Moore’s Law meets its match: the OLPC

Buried in this piece regarding the return of the OLPC’s “Give one, get one” campaign making a return this year, is an interesting statement:

The XO laptop involved is the same Quanta-built netbook powered by a 700 MHz AMD Geode CPU, and the price for two is still $199 (in the UK, it’s £254.)

The only excuse that I can think of for this, is that the OLPC folks must have a humongous inventory purchased at last year’s prices that they are still chewing through. It is the only explanation. I cannot imagine any for-profit PC maker staying in business with year-old part inventory (other than what’s set aside for repairs and RMAs, of course). What does this say about OLPC’s management, that they do not simply do “just-in-time” ordering like Dell, HP, and everyone else? Am I missing something?

I’m a fan of Alan Kay and his ideas around computing, but I think that OLPC is rediculous. As George (and many others) have pointed out, for the cost of 1 OLPC, you could put 50 – 100 books in a school. Which do you think benefits needy kids in developing nations more? One laptop for a child, or 50 -100 books? Granted, textbooks are insanely expensive. Anyone who has been through college in the US can attest to that. Maybe, instead of working on an open computing platform for needy kids, they fols at OLPC can write open textbooks for these kids, and grant governments the copyrights or a license to the books, to print them at-cost for their kids. Doesn’t that make a lot more sense than selling last-year’s hardware at last-year’s price?

J.Ja

Categories: Hardware, Mobile, Netbooks Tags:
  1. November 14th, 2008 at 05:54 | #1

    Price for two is $400, not $200. You have to pay $400 to buy one and donate one.

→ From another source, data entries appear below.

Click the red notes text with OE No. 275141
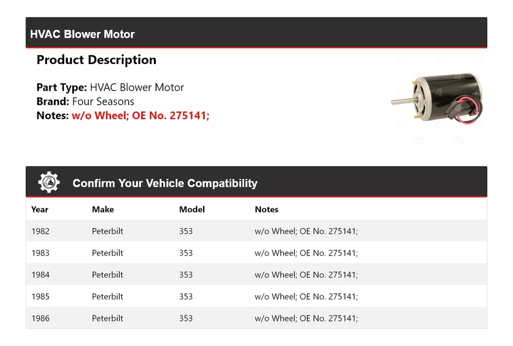Viewport: 513px width, 346px height. pos(141,115)
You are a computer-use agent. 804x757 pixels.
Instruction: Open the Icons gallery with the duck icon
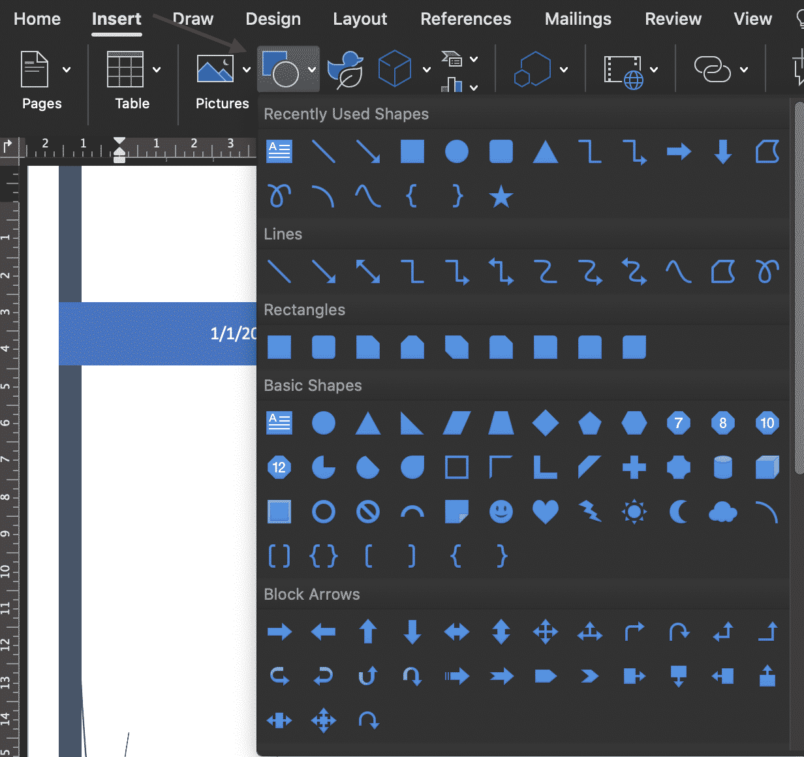[347, 68]
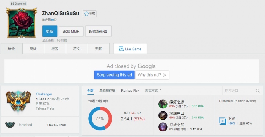Click the star favorite icon beside the summoner name
The image size is (265, 137).
pyautogui.click(x=86, y=14)
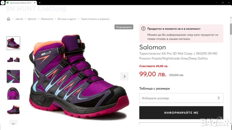Switch to the Salomon product browser tab

[x=20, y=3]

  2. November 14th, 2008 at 13:28 | #2

    Ah, thanks for that, I read it wrong. That makes it an even worse deal!

    J.Ja

  3. November 14th, 2008 at 17:27 | #3

    No, Betanews just fixed it after I informed them.

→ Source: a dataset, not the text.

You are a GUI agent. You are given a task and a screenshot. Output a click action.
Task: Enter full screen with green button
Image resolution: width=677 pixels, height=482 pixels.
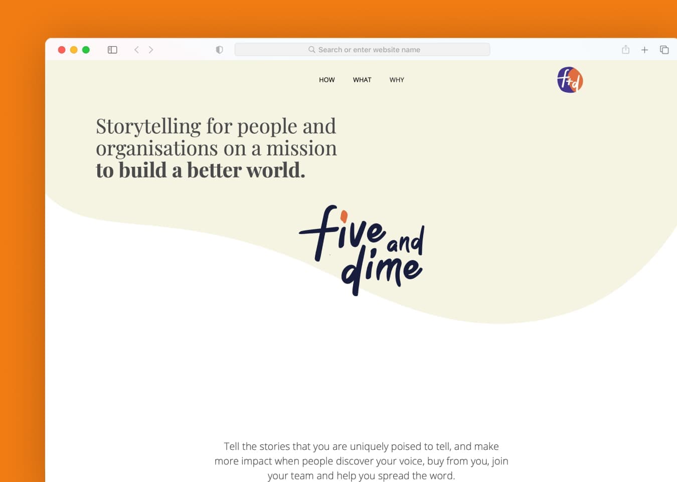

  4. November 17th, 2008 at 22:14 | #4

    Apparently OLPC has lower volume than mainstream PC vendors; if they order large batches they have inventory (= higher prices) and if they order small batches they have higher parts cost (= higher prices).

  5. November 17th, 2008 at 22:21 | #5

    Wes -

    That’s a good point. That’s the trap they are in. Even at their current price points, they are still way too expensive for their target markets. Remember, in a lot of developing countries, there may only be a few cell phones per village due to cost (indeed, some people make their living being the "village payphone" in some parts of Africa!)… even at $199, the OLPC is a small fortune. So they can’t get the volume until they are priced like they have volume.

    This is the fundamental flaw with the OLPC project, IMHO. Even at the pretty darned low price they are at now (overpriced for what you get, but still dirt cheap for a PC), they are still priced too high.

    J.Ja

  6. December 15th, 2008 at 02:19 | #6

    …and does it really "give one"?

    I bought one last year, and tried to track down whether the other $200 went to giving one. As far as I could tell, the money just got dropped into their general operating budget, and was not earmarked to a specific laptop.

    At $250, the Eee PC 701 is a vastly better computer in almost every way, and has the one feature that the OLPC doesn’t have: it actually works.